The columns from the original dataframe have columns totalDistance and Label.
To use KNN I have to encode the distances from totalDistance so I did the following:
data = pd.read_excel('/content/training set only distance.xlsx')
target = pd.read_excel('/content/testing set only distance.xlsx')
label_enc = preprocessing.LabelEncoder()
encoded_x = label_enc.fit_transform(data['TotalDistance'])
encoded_y = label_enc.fit_transform(target['TotalDistance'])

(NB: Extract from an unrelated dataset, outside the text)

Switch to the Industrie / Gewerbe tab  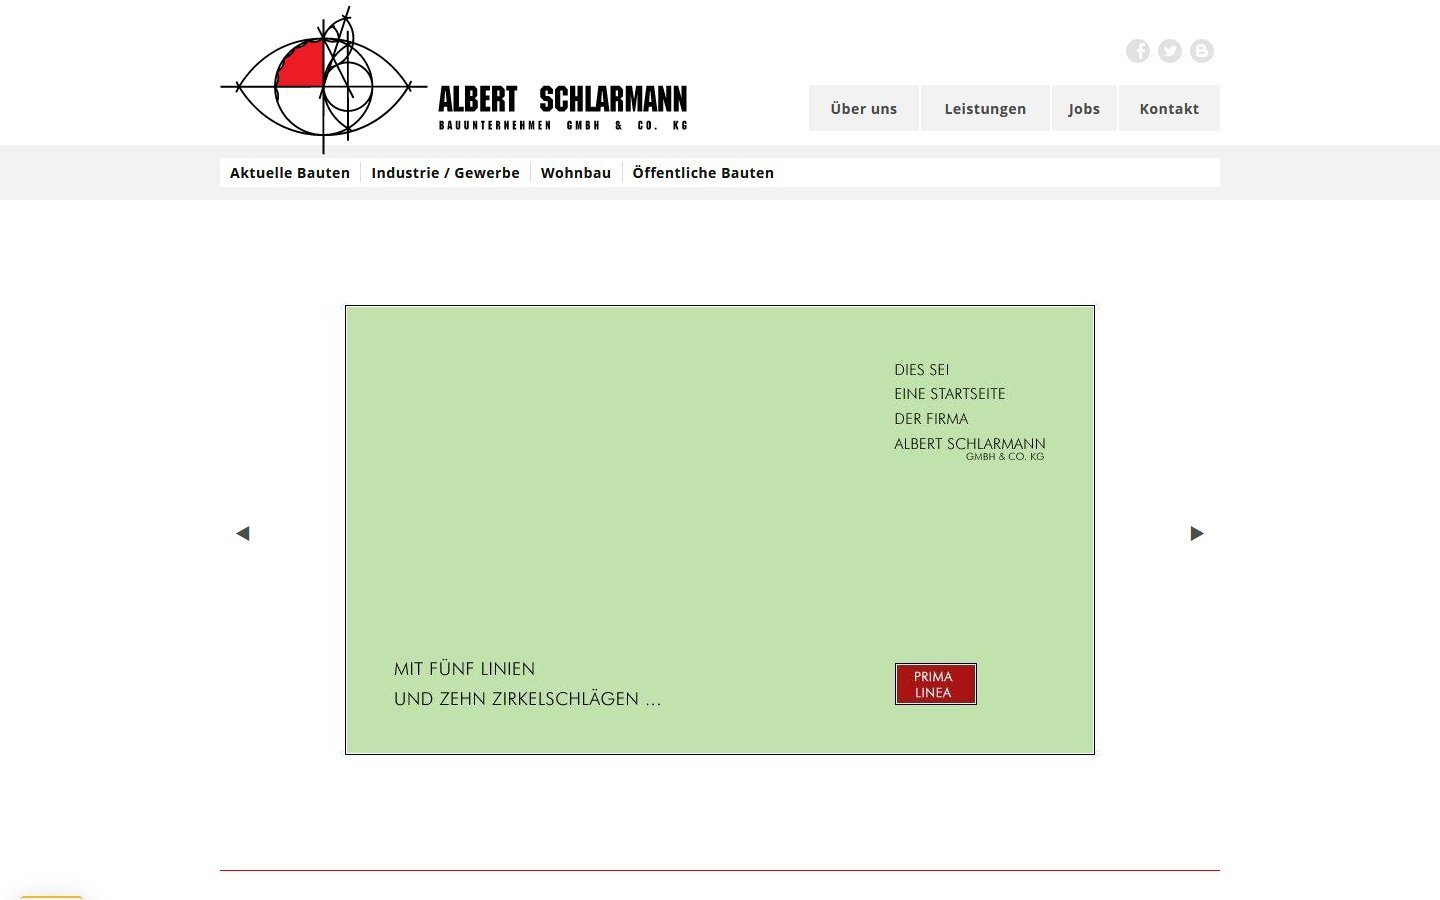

I wanted to bring back encoded numbers back to the original dataframe so I did the following:
data['encoded'] = encoded_x
target['encoded'] = encoded_y
X = data['label', 'encoded']
y = target['label', 'encoded']
This is giving me the following error on X:
---------------------------------------------------------------------------
KeyError Traceback (most recent call last)
/usr/local/lib/python3.10/dist-packages/pandas/core/indexes/base.py in get_loc(self, key, method, tolerance)
3801 try:
-> 3802 return self._engine.get_loc(casted_key)
3803 except KeyError as err:
4 frames
pandas/_libs/hashtable_class_helper.pxi in pandas._libs.hashtable.PyObjectHashTable.get_item()
pandas/_libs/hashtable_class_helper.pxi in pandas._libs.hashtable.PyObjectHashTable.get_item()
KeyError: ('label', 'encoded')
The above exception was the direct cause of the following exception:
KeyError Traceback (most recent call last)
/usr/local/lib/python3.10/dist-packages/pandas/core/indexes/base.py in get_loc(self, key, method, tolerance)
3802 return self._engine.get_loc(casted_key)
3803 except KeyError as err:
-> 3804 raise KeyError(key) from err
3805 except TypeError:
3806 # If we have a listlike key, _check_indexing_error will raise
KeyError: ('label', 'encoded')
From research it seems like it's complaining that I am trying to use an incorrect index, however when I display the columns of the dataframes, the column encoded exists.
Index(['TotalDistance', 'Label', 'encoded'], dtype='object')
Index(['TotalDistance', 'Label', 'encoded'], dtype='object')
I tried accessing assigning the columns to x and y as:
X = data[['label', 'encoded']]
y = target[['label', 'encoded']]
But this also gives me an error.
What am I doing wrong?